═════ Podane dane ═════
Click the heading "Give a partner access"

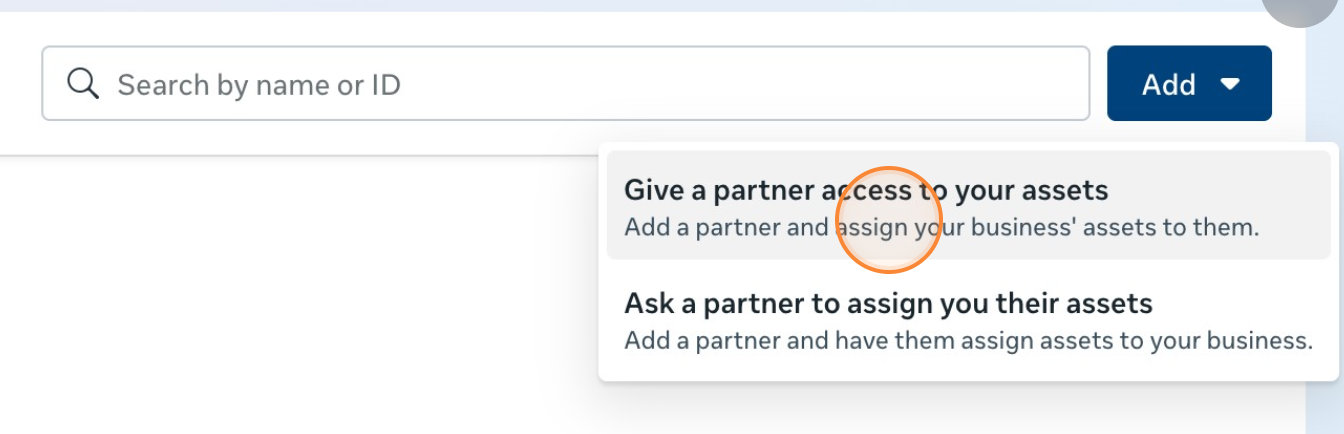pyautogui.click(x=866, y=189)
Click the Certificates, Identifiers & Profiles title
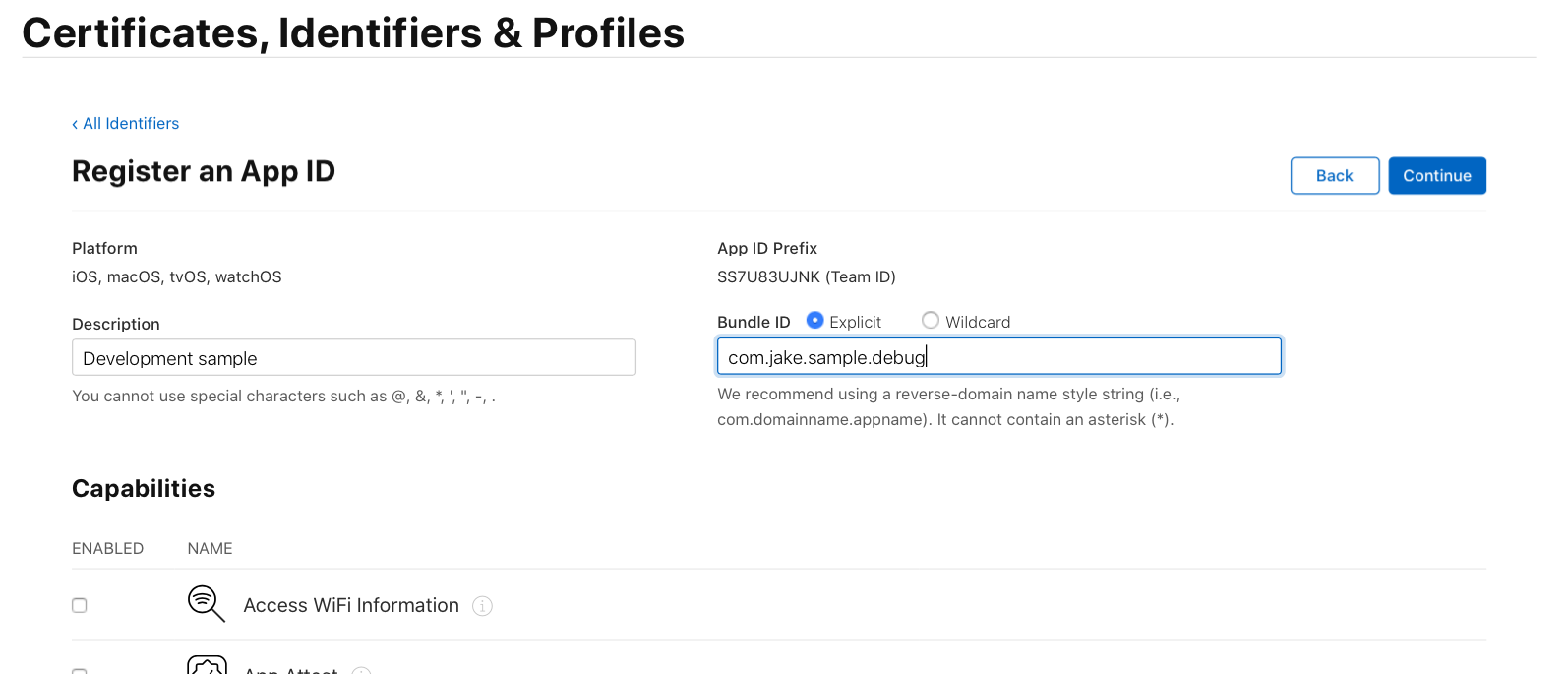This screenshot has width=1568, height=674. (353, 33)
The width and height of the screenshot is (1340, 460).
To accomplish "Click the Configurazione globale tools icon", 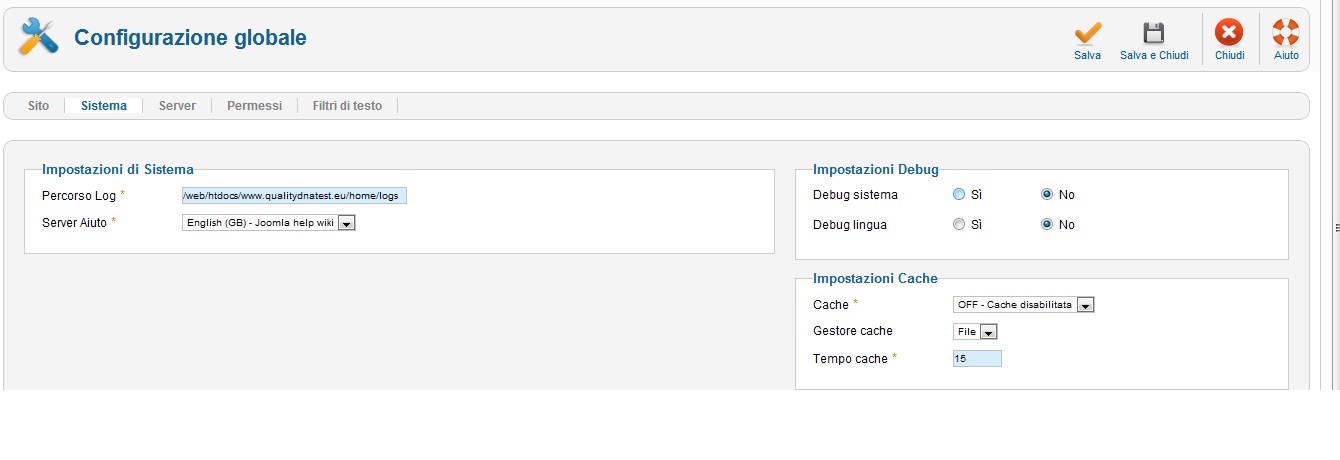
═════
→ Instrukcje do ćwiczenia:
Przekształć wszystkie powyższe dane w tabelę Markdown z kolumnami „Nr” (kolejny numer) i „Wiersz” (treść linii), pomijając puste linie. Obrazów nie umieszczaj w odpowiedzi.

→ Odpowiedź do zadania:
| Nr | Wiersz |
|---|---|
| 1 | Click the heading "Give a partner access" |
| 2 | pyautogui.click(x=866, y=189) |
| 3 | Click the Certificates, Identifiers & Profiles title |
| 4 | This screenshot has width=1568, height=674. (353, 33) |
| 5 | The width and height of the screenshot is (1340, 460). |
| 6 | To accomplish "Click the Configurazione globale tools icon",  |